• [Task instructions]:
(a) In the excerpt on nesting comments, translate this sentence into Spanish: "The stack will contain the ids of the parent items."
(b) Answer each question from the excerpt on nesting comments.
(i) What will the stack contain?
(ii) By what are the items indexed in the list built during the scan?
(iii) What tool did the writer decide to use as part of the process?
(c) Write what comes next in the excerpt on nesting comments, picking up from its final line.

• [Excerpted text]:

· · ·

To think about this process, let's use make up some example data and how it should be transformed:
; first, visually, it looks like this:
; 1
; | 2
; | 3
; 4
; | 5
; | | 6
; we have a list like this, with ids and indentations, the rest of the data we can ignore
; for the purpose of this transformation
[{:id 1 :ident 0}
 {:id 2 :ident 1}
 {:id 3 :ident 1}
 {:id 4 :ident 0}
 {:id 5 :ident 1}
 {:id 6 :ident 2}]
; and our goal is to transform that into:
[{:id 1
  :children [{:id 2}
             {:id 3}]}
 {:id 4
  :children [{:id 5
              :children [{:id 6}]}]}]
To do this, we have to go over the list and remember past items. My idea to remember the current level is: When it goes up, add an item to a stack. When it goes down, remove it from the stack. The stack will contain the ids of the parent items. As I scan, I'll also add the items to a list, indexed by ID. This way, I can modify any item at any time with ease.
I decided it would be fun to use Pathom as part of this process too, and it's nice the things I discussed already feel like a graph.
This is the code:
(pco/defresolver item-comments [{:hacker-news.item/keys [comments-flat]}]
  {::pco/output
   [{:hacker-news.item/comments
     [:hacker-news.comment/author-name
      :hacker-news.comment/age
      :hacker-news.comment/content
      :hacker-news.comment/id
      {:hacker-news.comment/responses '...}]}]}
  (let [{:keys [roots index]}
        (->> comments-flat
             (reduce
               (fn [{:keys [level prev] :as acc} {:hacker-news.comment/keys [id indent] :as comment}]
                 (let [{:keys [stack] :as acc} (cond-> acc
                                                 (> indent level)

· · ·

(Stored data entries)
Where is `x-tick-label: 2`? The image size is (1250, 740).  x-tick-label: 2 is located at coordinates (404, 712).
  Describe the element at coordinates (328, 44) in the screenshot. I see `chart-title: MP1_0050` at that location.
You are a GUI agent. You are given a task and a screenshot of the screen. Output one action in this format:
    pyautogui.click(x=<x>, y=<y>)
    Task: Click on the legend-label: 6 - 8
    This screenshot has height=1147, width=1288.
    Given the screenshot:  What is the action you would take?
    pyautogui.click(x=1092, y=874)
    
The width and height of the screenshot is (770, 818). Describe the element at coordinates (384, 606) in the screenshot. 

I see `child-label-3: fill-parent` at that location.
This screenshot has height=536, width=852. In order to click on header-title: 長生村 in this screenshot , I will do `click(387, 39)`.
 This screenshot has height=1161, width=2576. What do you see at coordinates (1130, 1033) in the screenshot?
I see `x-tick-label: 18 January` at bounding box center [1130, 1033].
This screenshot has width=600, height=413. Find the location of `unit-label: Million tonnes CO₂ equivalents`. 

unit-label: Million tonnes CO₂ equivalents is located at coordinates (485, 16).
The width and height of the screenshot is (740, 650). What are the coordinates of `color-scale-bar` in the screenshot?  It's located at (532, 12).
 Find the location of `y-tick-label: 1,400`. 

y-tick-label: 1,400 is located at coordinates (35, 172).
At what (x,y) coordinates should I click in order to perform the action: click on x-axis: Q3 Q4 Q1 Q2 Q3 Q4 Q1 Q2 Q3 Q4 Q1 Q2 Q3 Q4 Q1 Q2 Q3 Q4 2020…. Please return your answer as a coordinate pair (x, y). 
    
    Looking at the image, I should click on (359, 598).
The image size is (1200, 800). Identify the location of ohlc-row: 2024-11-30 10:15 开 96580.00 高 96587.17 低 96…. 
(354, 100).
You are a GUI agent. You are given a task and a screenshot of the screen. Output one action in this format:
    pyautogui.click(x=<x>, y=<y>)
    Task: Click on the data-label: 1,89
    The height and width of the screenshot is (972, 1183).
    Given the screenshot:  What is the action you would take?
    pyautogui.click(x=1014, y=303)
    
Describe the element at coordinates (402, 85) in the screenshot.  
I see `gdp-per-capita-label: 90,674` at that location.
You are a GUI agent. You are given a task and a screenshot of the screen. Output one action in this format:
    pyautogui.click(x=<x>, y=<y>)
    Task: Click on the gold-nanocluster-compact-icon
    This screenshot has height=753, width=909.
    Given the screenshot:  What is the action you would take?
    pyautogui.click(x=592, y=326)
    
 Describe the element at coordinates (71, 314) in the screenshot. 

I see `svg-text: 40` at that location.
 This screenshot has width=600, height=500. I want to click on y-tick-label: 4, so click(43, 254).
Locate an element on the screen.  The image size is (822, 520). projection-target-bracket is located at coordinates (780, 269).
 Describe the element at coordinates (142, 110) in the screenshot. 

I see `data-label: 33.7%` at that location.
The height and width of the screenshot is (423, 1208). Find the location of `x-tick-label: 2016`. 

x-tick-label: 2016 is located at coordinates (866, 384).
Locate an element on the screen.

· · ·

• [Results of the exercise]:
(a) La pila contendrá los identificadores de los elementos padre.

(b)
(i) The ids of the parent items.
(ii) By ID.
(iii) Pathom.

(c)
                                                 (update :stack conj prev)
                                                 (< indent level)
                                                 (update :stack pop))
                       stack-head (peek stack)]
                   (cond-> acc
                     true
                     (-> (update :index assoc id comment)
                         (assoc :level indent)
                         (assoc :prev id))
                     (zero? indent)
                     (update :roots conj comment)
                     (pos? indent)
                     (update-in [:index stack-head :hacker-news.comment/responses]
                       coll/vconj {:hacker-news.comment/id id}))))
               {:stack []
                :roots []
                :index {}
                :level 0
                :prev  nil}))]
    ; empty index when there are no comments
    (if (seq index)
      ; use pathom to transform the query in a tree
      (->> (p.eql/process
             (pci/register [(pbir/static-table-resolver :hacker-news.comment/id index)
                            (pbir/constantly-resolver :roots roots)])
             [{:roots [:hacker-news.comment/author-name
                       :hacker-news.comment/age
                       :hacker-news.comment/content
                       :hacker-news.comment/id
                       {:hacker-news.comment/responses '...}]}])
           :roots
           ; always remember to wrap the sequence in the named output
           (hash-map :hacker-news.item/comments))
      {:hacker-news.item/comments []})))
Usage demo:
; lets recap what our env is like with all of the things
(def env
  (-> {::durable-cache* cache*}
      (pci/register
        [(pbir/alias-resolver :hacker-news.item/author-name :hacker-news.user/id)
         ; add this new one to also alias from comment author name
         (pbir/alias-resolver :hacker-news.comment/author-name :hacker-news.user/id)
         news-page-html-string
         news-page-hickory
         news-page
         news-next-page
         all-news-pages
         user-data-hickory
         user-data
         item-page-hickory
         item-data
         item-comments-flat
         item-comments])))
(comment
  ; the same we did before, but this time we will only see the top level comments
  (p.eql/process env
    {:hacker-news.item/id "25733200"}
    [{:hacker-news.item/comments
      [:hacker-news.comment/author-name]}]))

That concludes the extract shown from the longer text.